§ SOURCE TEXT

On June 23, the referendum on a British withdrawal from the European Union (EU) won by a clear margin. Politicians and pundits have treated this as an unprecedented and earth-shaking decision. They have been giving various and quite contradictory explanations about the causes of this event and the consequences of this event for Great Britain and the rest of the world.
The first thing to note is that no legal decision to exit the EU has yet been taken. The referendum was, in legal terms, merely advisory. In order to withdraw from the EU, the British government must formally inform the EU that it is invoking Article 50 of the EU’s Lisbon Treaty, which is what provides the right and the mode of withdrawal. No one has ever invoked Article 50, so yes, it would be unprecedented. No one therefore can be sure how it would work in practice. While it seems most unlikely that any British government would ignore the referendum, strangely there has been no major British politician who seemed in a hurry to invoke Article 50, an action that would be irreversible.
Prime Minister David Cameron, who campaigned against Brexit, has said it will not be he who invokes Article 50. Rather, he has announced his resignation as Prime Minister — however not immediately but when the Conservative Party chooses a new leader. Cameron believes this person should be the one who invokes Article 50. This seems on the surface to be sensible. Once Article 50 is invoked, there will be many issues about Great Britain’s future relations with the EU and with other countries that will have to be decided and it might be best that these decisions be made by his successor.
The first question therefore is who will be his successor and when will this person be chosen. There is considerable pressure from other countries in the EU that this succession be done as soon as possible. In response to this pressure, the Conservative Party has set the date as September 2. There were until June 29 two main candidates: Boris Johnson, a leading advocate of Brexit; and Theresa May, who opposed Brexit but who shares some part of the objectives of the supporters of Brexit. It is stunning to learn that Johnson actually expected to lose the vote and therefore did not prepare a political map for what he should do after the referendum.
It seemed that Johnson wanted to “negotiate” Britain’s withdrawal. Article 50 provides a two-year period for working out post-withdrawal arrangements. This seems to allow for such negotiations. It also says that, if no agreement is reached, the cutting of all ties is automatic. What Johnson apparently wanted was a deal in which Great Britain retained the advantages of a common market but would no longer be bound by the EU’s constraints on immigration and human rights. The other countries in the EU have been showing no sympathy for such an arrangement. As Germany’s quite conservative Finance Minister Wolfgang Schäuble said, they feel that “in is in and out is out.” Since “out” will have immediate negative consequences on the economic situation for most persons in Great Britain, and especially many of the supporters of Brexit, Johnson and others have been dragging their feet about invoking Article 50. This is probably what underlay Michael Gove’s last-minute decision to cease being Johnson’s campaign manager and to announce his own candidacy, backed immediately by most strong Brexit supporters. Gove, it seems, will not hesitate. Johnson has withdrawn his candidacy and is possibly quite relieved not to be the one who gets the blame for invoking Article 50.

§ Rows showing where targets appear
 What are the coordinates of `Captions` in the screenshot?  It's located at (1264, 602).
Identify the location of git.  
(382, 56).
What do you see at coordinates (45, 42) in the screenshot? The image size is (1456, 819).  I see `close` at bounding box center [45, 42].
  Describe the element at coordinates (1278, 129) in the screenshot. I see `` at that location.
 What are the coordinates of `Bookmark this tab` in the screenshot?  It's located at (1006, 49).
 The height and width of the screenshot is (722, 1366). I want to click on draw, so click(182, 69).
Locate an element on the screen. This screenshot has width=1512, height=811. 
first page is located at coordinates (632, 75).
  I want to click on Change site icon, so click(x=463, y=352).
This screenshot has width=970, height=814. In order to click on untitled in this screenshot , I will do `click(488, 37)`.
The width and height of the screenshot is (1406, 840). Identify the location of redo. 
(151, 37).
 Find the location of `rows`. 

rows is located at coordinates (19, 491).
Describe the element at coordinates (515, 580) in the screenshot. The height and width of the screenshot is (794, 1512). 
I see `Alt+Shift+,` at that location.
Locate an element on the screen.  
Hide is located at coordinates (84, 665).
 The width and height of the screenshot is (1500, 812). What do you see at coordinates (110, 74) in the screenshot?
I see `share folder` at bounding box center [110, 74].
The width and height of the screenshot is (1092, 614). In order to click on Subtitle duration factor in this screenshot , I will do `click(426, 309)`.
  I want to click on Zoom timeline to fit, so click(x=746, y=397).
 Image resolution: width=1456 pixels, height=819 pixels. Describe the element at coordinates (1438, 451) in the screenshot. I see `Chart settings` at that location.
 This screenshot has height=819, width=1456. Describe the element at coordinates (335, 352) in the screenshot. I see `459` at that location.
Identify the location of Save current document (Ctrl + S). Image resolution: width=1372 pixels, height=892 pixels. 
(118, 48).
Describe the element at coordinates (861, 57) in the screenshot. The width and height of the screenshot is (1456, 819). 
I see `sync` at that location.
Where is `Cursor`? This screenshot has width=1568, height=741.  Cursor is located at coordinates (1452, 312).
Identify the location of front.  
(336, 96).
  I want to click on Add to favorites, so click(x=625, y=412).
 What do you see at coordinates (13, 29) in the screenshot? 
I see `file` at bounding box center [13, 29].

§ JOBS
1 – Answer these questions from the text on Brexit:
(a) On what date was the referendum won?
(b) What date has the Conservative Party set for choosing a new leader?
(c) How long a period does Article 50 provide for working out post-withdrawal arrangements?
2 – Reproduce the part of the text on Brexit starting at "The first question" and ending at "after the referendum.".
Rely only on the text on Brexit when answering.

§ ANSWER LIST
1 –
(a) June 23
(b) September 2
(c) Two years

2 –
The first question therefore is who will be his successor and when will this person be chosen. There is considerable pressure from other countries in the EU that this succession be done as soon as possible. In response to this pressure, the Conservative Party has set the date as September 2. There were until June 29 two main candidates: Boris Johnson, a leading advocate of Brexit; and Theresa May, who opposed Brexit but who shares some part of the objectives of the supporters of Brexit. It is stunning to learn that Johnson actually expected to lose the vote and therefore did not prepare a political map for what he should do after the referendum.